SHORT PROBLEM A:
Can you repeat the dataset rows verbatim, from the line with "The width and height of the screenshot is (809, 1092)." to the line with "Action: [31, 13]"?

PASSAGE GIVEN:
INDEPENDENT NEWS

Saving kiwi a priority – but Solid Energy a threat

Published: Mon 17 Oct 2005 02:40 PM
MEDIA RELEASE
17th October 2005
FOR IMMEDIATE USE
Saving kiwi a national priority – but Solid Energy a threat
A recent nationwide survey shows that saving kiwi in the wild is viewed as a national priority by New Zealanders – yet the Government’s own Solid Energy willingly destroys kiwi habitat – and potentially the birds themselves.
In their proposed Happy Valley mine, the state owned coal company Solid Energy would attempt to shift some of the estimated one hundred kiwi who live in the area, open-cast mine the habitat of many endangered species and extract five million tonnes of coal. The Save Happy Valley Christchurch group asks: “If saving kiwi is seen as a national priority what is a state owned enterprise doing risking that in the name of profit?”

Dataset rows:
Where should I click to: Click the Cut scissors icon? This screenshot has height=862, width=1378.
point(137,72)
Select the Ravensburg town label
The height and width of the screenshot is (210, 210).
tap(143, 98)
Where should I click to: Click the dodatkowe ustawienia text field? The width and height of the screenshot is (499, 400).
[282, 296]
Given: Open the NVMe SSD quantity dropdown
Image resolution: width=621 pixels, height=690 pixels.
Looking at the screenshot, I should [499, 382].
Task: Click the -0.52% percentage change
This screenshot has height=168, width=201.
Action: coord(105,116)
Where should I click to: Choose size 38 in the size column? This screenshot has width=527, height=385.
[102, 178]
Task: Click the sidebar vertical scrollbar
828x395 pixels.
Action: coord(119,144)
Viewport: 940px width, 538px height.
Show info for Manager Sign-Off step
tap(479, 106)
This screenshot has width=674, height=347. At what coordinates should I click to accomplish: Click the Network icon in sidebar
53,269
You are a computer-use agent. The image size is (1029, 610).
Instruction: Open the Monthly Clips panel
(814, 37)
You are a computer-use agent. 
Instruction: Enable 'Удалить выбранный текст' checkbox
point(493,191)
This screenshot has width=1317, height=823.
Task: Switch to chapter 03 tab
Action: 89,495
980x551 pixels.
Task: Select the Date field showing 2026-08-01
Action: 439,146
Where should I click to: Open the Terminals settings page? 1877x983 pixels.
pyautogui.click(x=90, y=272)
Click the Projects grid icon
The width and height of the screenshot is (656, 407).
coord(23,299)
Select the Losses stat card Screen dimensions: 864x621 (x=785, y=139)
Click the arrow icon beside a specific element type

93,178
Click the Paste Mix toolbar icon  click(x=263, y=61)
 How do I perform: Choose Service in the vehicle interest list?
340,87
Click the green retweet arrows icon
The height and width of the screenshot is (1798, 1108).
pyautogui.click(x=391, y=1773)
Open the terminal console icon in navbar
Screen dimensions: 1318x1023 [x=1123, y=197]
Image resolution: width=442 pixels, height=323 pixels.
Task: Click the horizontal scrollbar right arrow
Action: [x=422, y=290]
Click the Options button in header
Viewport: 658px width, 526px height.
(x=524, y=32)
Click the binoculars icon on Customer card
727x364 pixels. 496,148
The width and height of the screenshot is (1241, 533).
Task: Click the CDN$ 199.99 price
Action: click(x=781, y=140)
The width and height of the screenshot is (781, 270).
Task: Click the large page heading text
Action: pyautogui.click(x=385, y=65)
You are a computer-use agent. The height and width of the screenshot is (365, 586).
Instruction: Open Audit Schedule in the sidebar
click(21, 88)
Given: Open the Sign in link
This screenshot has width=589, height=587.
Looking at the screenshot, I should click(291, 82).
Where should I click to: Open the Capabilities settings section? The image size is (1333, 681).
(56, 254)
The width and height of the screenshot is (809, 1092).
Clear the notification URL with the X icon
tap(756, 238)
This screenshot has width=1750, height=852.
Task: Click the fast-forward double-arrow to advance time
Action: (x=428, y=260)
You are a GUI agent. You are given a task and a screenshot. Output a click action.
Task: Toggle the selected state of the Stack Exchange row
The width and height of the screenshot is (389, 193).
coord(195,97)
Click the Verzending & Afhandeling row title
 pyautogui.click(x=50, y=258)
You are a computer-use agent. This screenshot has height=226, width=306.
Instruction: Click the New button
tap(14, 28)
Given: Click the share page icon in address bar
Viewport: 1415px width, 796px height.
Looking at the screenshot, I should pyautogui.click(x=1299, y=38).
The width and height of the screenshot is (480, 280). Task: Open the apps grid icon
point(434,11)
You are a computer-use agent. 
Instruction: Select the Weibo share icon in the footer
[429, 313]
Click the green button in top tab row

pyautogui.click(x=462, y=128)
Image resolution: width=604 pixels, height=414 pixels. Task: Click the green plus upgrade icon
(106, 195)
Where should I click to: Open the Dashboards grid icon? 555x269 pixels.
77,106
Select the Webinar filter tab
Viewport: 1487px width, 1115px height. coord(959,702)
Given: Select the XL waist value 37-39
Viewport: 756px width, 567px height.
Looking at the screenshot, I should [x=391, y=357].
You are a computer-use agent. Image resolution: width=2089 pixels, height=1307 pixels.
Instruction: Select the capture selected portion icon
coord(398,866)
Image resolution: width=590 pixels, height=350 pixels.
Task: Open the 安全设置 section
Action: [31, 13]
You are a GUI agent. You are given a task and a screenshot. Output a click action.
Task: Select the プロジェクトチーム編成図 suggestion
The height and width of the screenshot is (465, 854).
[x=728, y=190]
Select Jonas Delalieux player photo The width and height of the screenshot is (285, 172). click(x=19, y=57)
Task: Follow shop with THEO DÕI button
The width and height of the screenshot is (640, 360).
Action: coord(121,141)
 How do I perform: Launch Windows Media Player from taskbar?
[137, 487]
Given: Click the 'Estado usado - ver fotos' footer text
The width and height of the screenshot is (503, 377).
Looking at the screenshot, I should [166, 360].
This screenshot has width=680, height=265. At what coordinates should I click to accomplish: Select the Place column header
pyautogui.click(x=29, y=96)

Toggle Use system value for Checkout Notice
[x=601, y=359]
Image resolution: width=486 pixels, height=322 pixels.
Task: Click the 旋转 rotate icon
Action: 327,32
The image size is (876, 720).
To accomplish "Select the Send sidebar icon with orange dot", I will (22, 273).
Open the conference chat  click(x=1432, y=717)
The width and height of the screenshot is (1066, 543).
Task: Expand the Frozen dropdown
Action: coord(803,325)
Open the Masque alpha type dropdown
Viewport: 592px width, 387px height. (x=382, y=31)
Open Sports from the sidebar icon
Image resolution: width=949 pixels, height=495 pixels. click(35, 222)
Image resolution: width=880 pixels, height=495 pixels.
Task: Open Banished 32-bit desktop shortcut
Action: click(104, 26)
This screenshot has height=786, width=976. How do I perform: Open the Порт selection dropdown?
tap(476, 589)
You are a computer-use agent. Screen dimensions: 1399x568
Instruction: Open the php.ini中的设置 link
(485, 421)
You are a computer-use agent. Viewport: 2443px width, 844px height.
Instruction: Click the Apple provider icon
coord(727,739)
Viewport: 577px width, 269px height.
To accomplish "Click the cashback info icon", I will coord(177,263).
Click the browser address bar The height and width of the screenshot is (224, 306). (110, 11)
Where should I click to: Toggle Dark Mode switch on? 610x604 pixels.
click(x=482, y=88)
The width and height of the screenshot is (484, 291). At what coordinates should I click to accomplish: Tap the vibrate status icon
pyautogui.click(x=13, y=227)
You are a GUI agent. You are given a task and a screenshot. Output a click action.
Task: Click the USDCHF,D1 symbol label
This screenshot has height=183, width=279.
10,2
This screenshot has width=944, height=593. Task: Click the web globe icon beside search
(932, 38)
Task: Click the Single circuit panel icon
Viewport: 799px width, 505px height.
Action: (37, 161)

SHORT PROBLEM B:
What does the media release on kiwi and Solid Energy say, in two sentences?

ANSWER A:
The width and height of the screenshot is (809, 1092).
Clear the notification URL with the X icon
tap(756, 238)
This screenshot has width=1750, height=852.
Task: Click the fast-forward double-arrow to advance time
Action: (x=428, y=260)
You are a GUI agent. You are given a task and a screenshot. Output a click action.
Task: Toggle the selected state of the Stack Exchange row
The width and height of the screenshot is (389, 193).
coord(195,97)
Click the Verzending & Afhandeling row title
 pyautogui.click(x=50, y=258)
You are a computer-use agent. This screenshot has height=226, width=306.
Instruction: Click the New button
tap(14, 28)
Given: Click the share page icon in address bar
Viewport: 1415px width, 796px height.
Looking at the screenshot, I should pyautogui.click(x=1299, y=38).
The width and height of the screenshot is (480, 280). Task: Open the apps grid icon
point(434,11)
You are a computer-use agent. 
Instruction: Select the Weibo share icon in the footer
[429, 313]
Click the green button in top tab row

pyautogui.click(x=462, y=128)
Image resolution: width=604 pixels, height=414 pixels. Task: Click the green plus upgrade icon
(106, 195)
Where should I click to: Open the Dashboards grid icon? 555x269 pixels.
77,106
Select the Webinar filter tab
Viewport: 1487px width, 1115px height. coord(959,702)
Given: Select the XL waist value 37-39
Viewport: 756px width, 567px height.
Looking at the screenshot, I should [x=391, y=357].
You are a computer-use agent. Image resolution: width=2089 pixels, height=1307 pixels.
Instruction: Select the capture selected portion icon
coord(398,866)
Image resolution: width=590 pixels, height=350 pixels.
Task: Open the 安全设置 section
Action: [31, 13]

ANSWER B:
A nationwide survey shows that New Zealanders see saving kiwi in the wild as a national priority, yet the Government's own Solid Energy destroys kiwi habitat and potentially the birds themselves. Its proposed Happy Valley mine would try to shift some of the estimated one hundred kiwi living there, open-cast mine the habitat of many endangered species and extract five million tonnes of coal, leading the Save Happy Valley Christchurch group to ask why a state owned enterprise is risking that priority for profit.